Anders Esmark (University of Copenhagen)

Since the 1980’s, liberal democracies have seen the emergence of a late modern technocracy guided by the principles of 1) connective governance linking interests, identities, forms of knowledge and resources in the face of changes brought about by new information and communication technologies (ICT’s), digitalization and the proliferation of informational networks in the network society, 2) risk management ensuring constant organizational change, adaptation and flexibility in the face of increasing complexity, uncertainty and wicked problems in risk society, and 3) performance management ensuring evidence, learning, development and accountability in the experimentalist society. Indeed, the intersecting principles of connectivity, risk and performance constitutes a model and program for the organization and government of society no less fundamental than the early technocratic model of planning and social engineering.

 

These principles imbue late modern technocracy with an aggressive anti-bureaucratic stance coupled with an embrace of democratic vocabulary, which is a point-to-point inversion of the embrace of bureaucracy and overtly anti-democratic stance found in early technocracy. Nevertheless, the agenda of the new governance paradigm is permeated by the scientific-technological rationality, an ideology of scientific management, depoliticization and the organizational culture of the new technostructure.
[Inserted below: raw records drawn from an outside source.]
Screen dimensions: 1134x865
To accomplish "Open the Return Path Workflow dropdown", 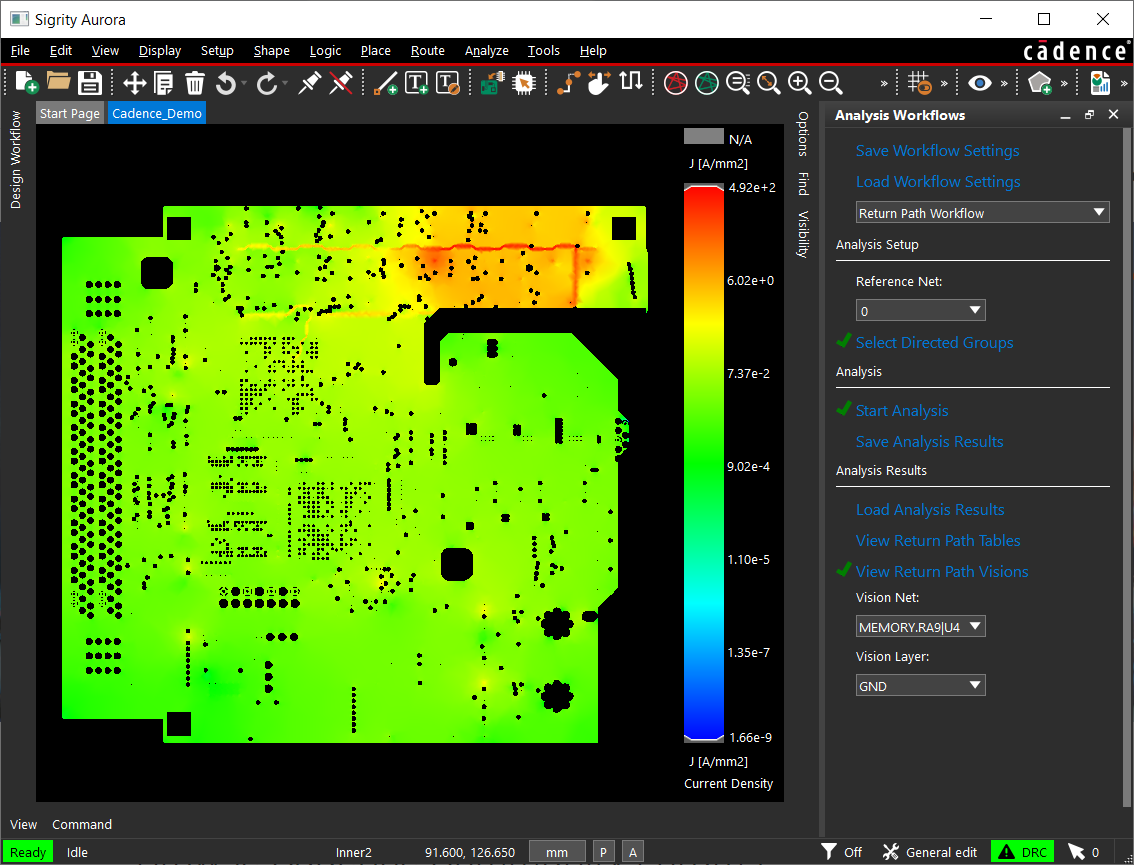I will pos(983,213).
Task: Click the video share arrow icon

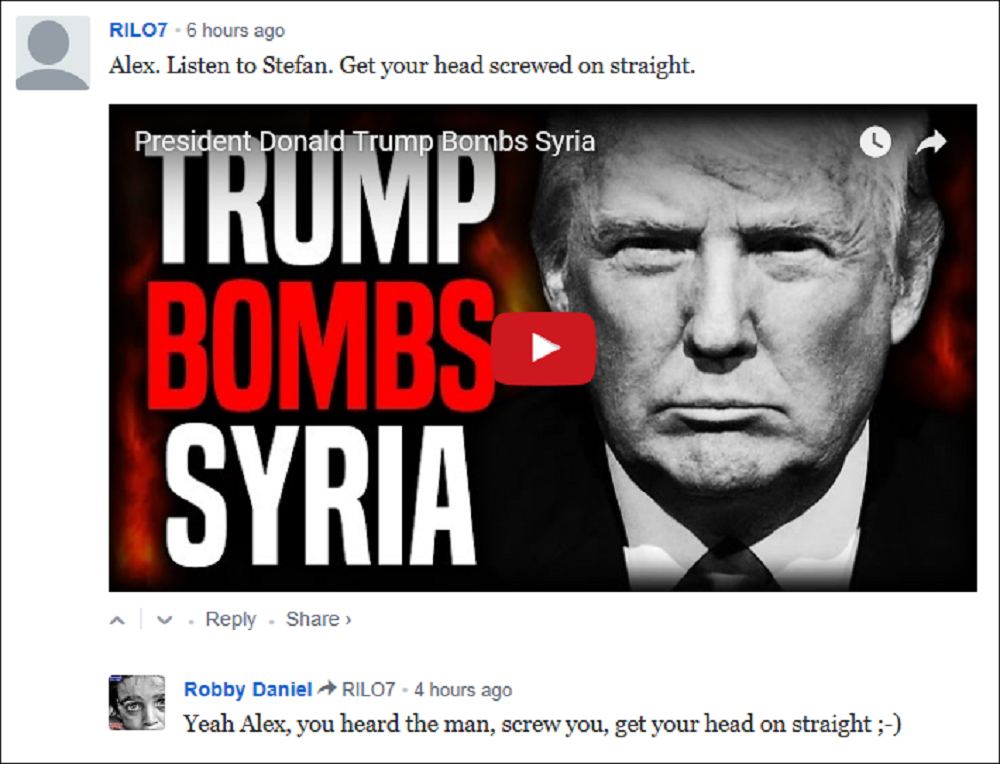Action: pyautogui.click(x=930, y=142)
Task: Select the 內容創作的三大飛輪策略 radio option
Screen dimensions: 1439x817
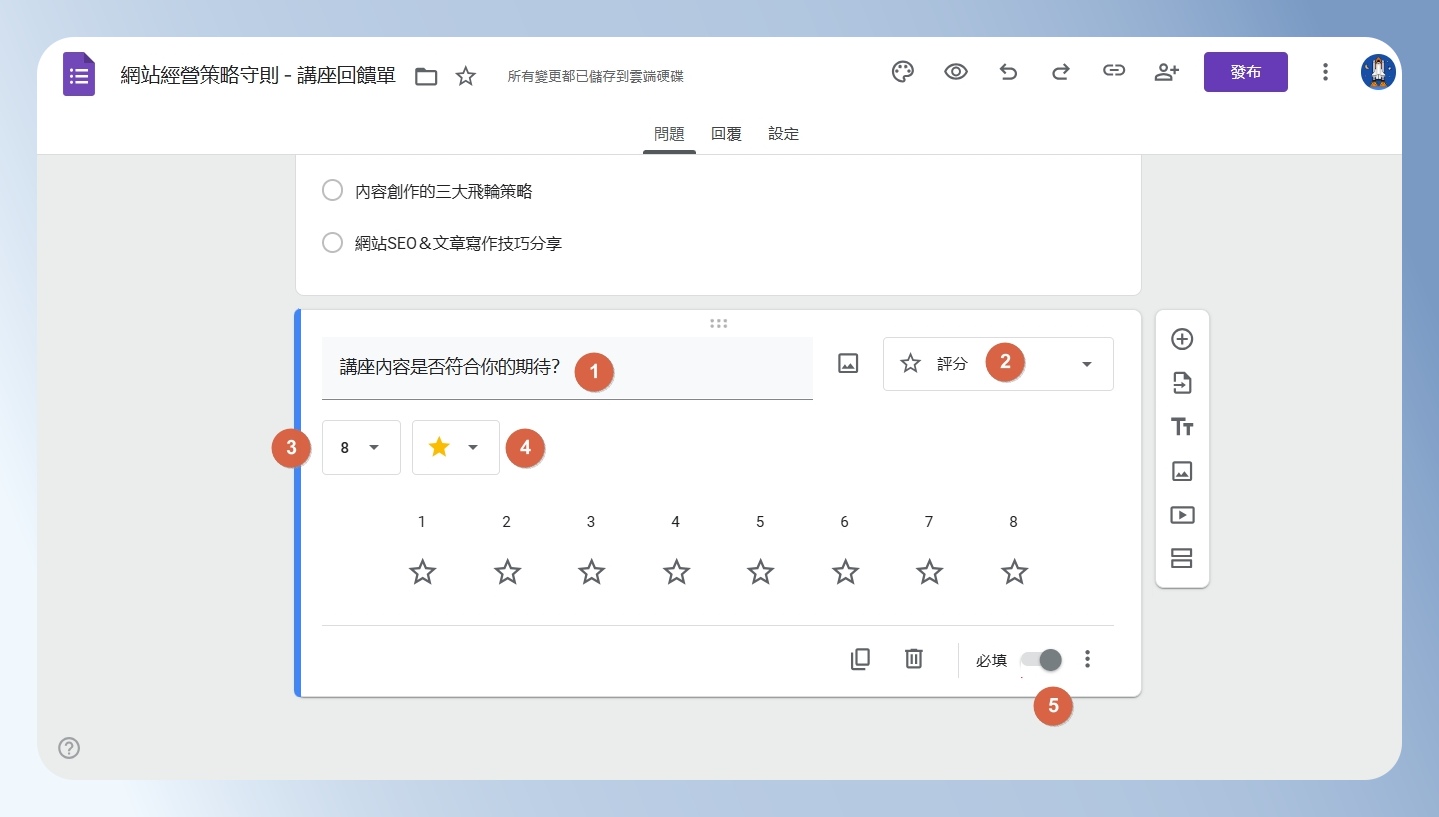Action: (333, 190)
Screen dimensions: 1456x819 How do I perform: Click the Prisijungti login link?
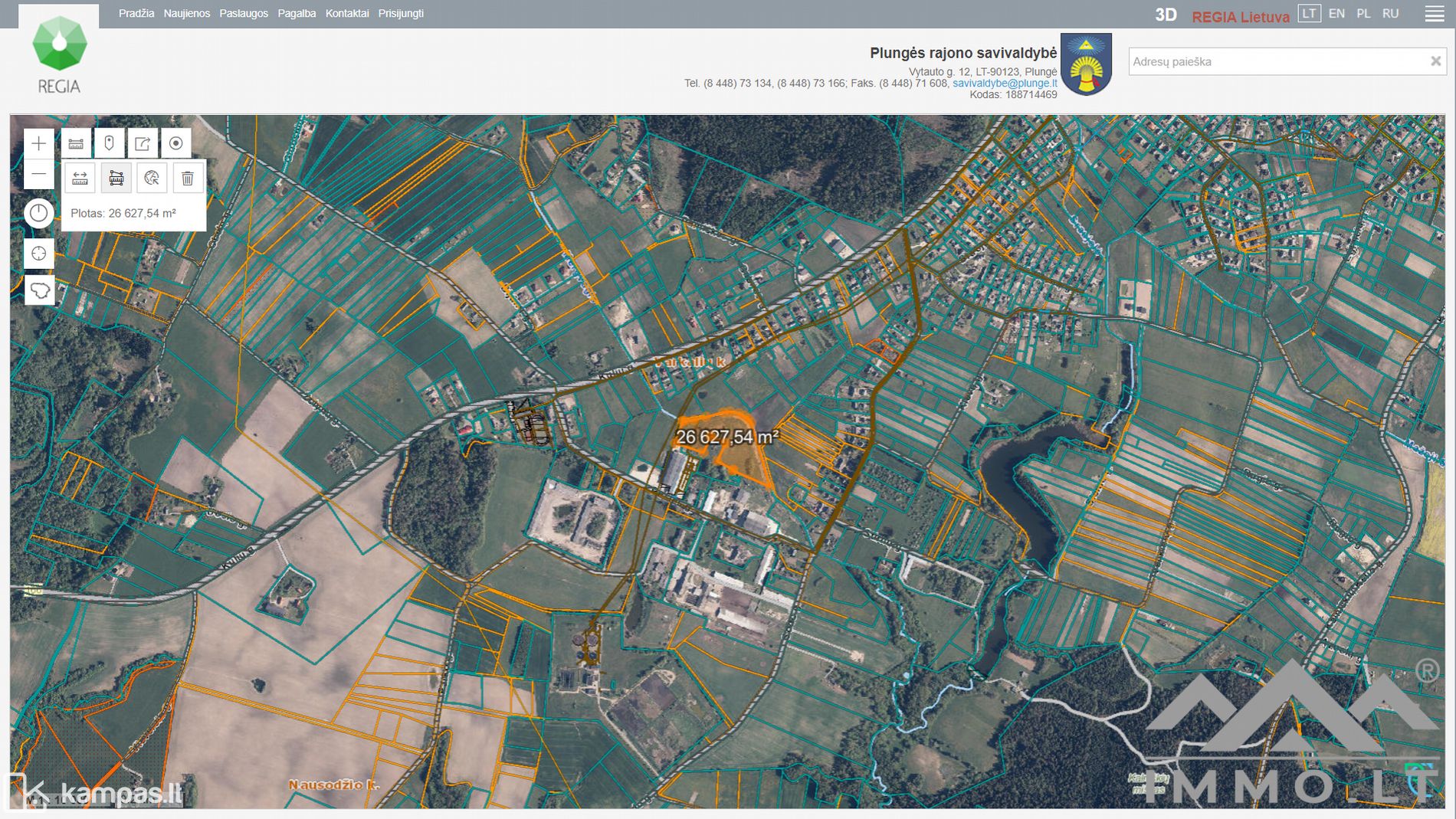click(x=401, y=14)
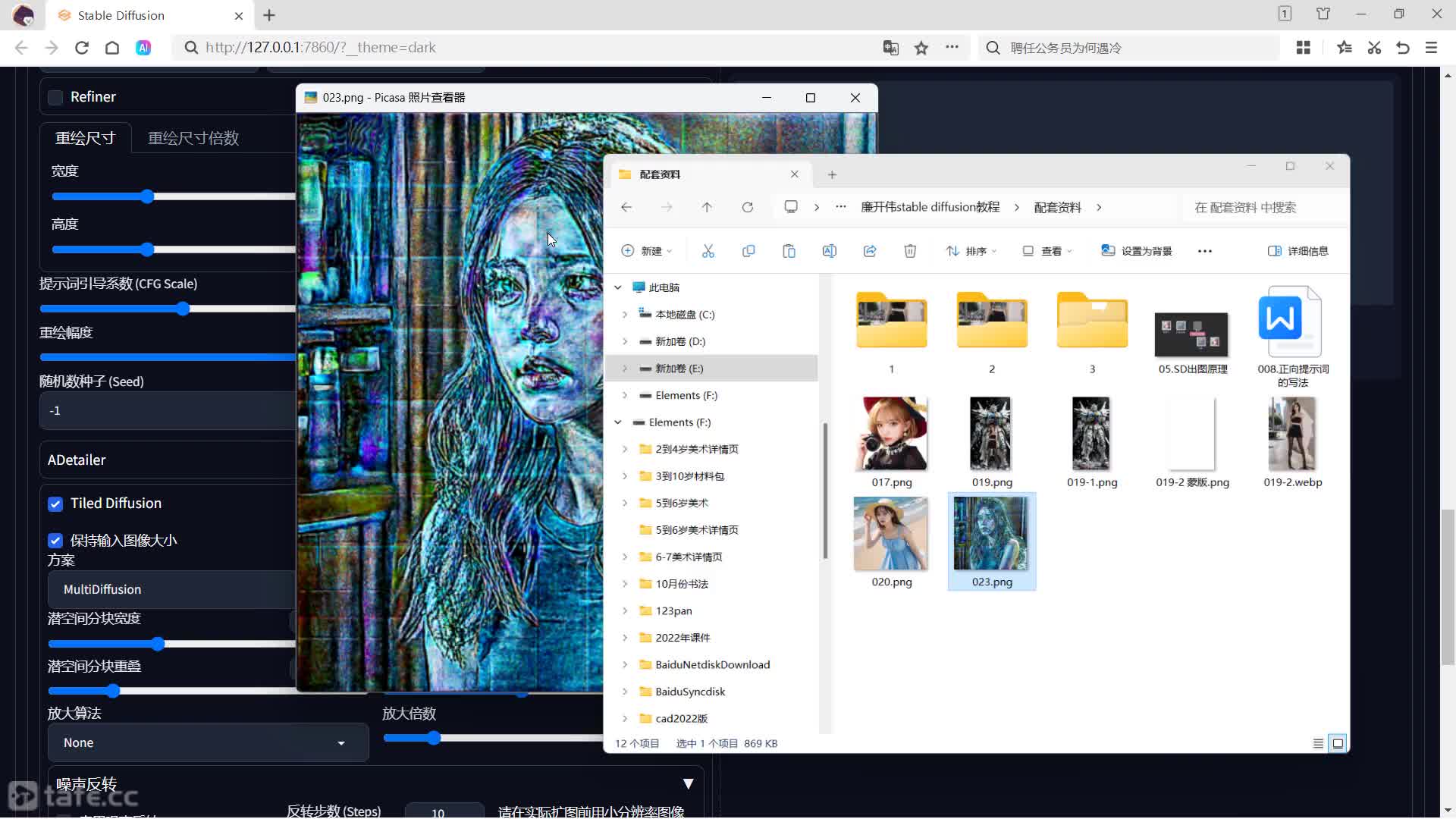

The principles of connectivity, risk and performance carry may appear more timely, subtle and ambiguous than outdated vision of the great social machine envisioned by early technocrats, but their onslaught on democracy is all the more effective for the very same reason. The paper takes up three issues of particular relevance here:

 

A) Connective governance has made administration and government more open to stakeholder participation, communication and dialogue. However, ICT’s and the informational logic of networks are not inherently democratic and networks are not inherently avenues of connective action and political contestation, even if they are often presented as such. For one, networks are often exclusive, offering participation primarily to those in possession of critical knowledge resources. Moreover, the form of deliberation is mostly technical and focused on problem solution. Simply pushing networks higher on the ladder of participation will not, however, make connective governance inherently democratic. Participation and deliberation, no matter how extensive, is deeply entrenched in technocratic concerns within the parameters of connective governance.

 

B) The increased reflexivity and awareness of governmental self-limitation associated with risk management may indeed lead to more openness towards external circumstances, resources and perspectives. Reflexivity is not, however, an invitation to the exercise of free and unbounded debate and contestation. It is a particular mode of thought and action strictly limited to the parameters of continuous adaptation, resilience and even ‘survival’.

 

C) In similar fashion, accountability, which is undoubtedly the most crucial concept in the late modern bid for democratic legitimacy of scientific management, may well produce more governmental transparency and offer new possibilities to citizens as service users, co-evaluators and even co-producers of public policy. Rather than a strong standard of democratic representation, participation or deliberation, however, accountability invokes a standard of output legitimacy based on the ability to take necessary action and deliver results.